It was a high, simple, strongly accented tune, punctuated with palm-strokes on the small drum, and I caught the melody quickly and joined in. We sang, on a rising pitch:
O phis Megale, Ophis Megale, Ophis Megale kale
Then the same triple invocation on a dipping pitch, then the three words on a level. We repeated it.
The treasure of Colchis, the Golden Fleece, hung from the biggest tree. It is the skin of a curly fleeced ram, of considerable size, and it gleams, because it is filled with gold dust. Each tress has been soaked in water-borne gold, and it shines even in the darkness of the grove. In sunlight - though it must never leave the grove - it would be blinding. Achaeans believe that it is the skin of a magical beast on which Phrixos rode to Colchis.
It is actually the skin of the king of the Massagaetae's ram, laid in the stream to soak up gold; and Colchians still lived who had seen Phrixos the Foreigner arrive in a perfectly ordinary ship.
The ilex is not a friendly tree and few things like growing under it. The floor of the grove was, therefore, smooth, and deep in last year's prickly leaves. I could not hear my own footfall, but I could hear something else.

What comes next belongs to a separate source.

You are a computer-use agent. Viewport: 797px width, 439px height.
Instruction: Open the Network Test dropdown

Something very heavy was coming through the leaf mould. I was not sure that I could cope with sight, so I listened and kept my eyes closed, singing along automatically to the tune and the drum. The grove was resounding with the shrill alarm calls of birds when Trioda nudged me and I looked to see a serpent of amazing size. She was as long as a boat and wide as a doorway; wide as a pithos, the big-bellied grain amphora, and taller than me. Her head was the size of a cow's, her eyes the size of my doubled fists, and she must have been very old - only a huge length of years allows the serpent kind to grow so gigantic.
I could not move. She slid closer, her belly rippling over the prickly ilex leaves, and then rose to more than Trioda's height, towering over us. Her mouth opened pink and she flicked a forked tongue as long as my forearm at Trioda and me.

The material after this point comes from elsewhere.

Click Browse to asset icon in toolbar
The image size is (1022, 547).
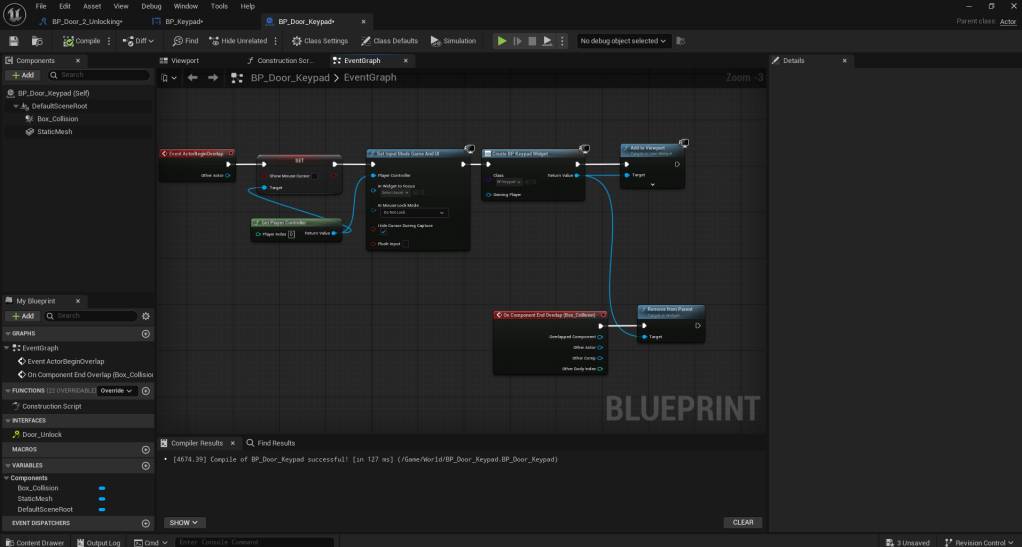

She was patterned like a tortoise-shell, mottled and magnificent. I would have fallen to my knees except Trioda had cautioned me to make no sudden move, lest the guardian be startled. I was awed and terrified at the power of the great goddess, who kept such a creature in subjection to guard her grove.
Trioda opened her basket and produced a bowl, into which she poured milk as prosaically as any housewife. The great head dipped, the tongue flicked, and the guardian drank.
'You may touch her,' said Trioda. Trembling, I laid one hand on the smooth scales, and felt them not wet as I had expected from their sheen, but dry as a pine-cone, slippery as enamel, and warm.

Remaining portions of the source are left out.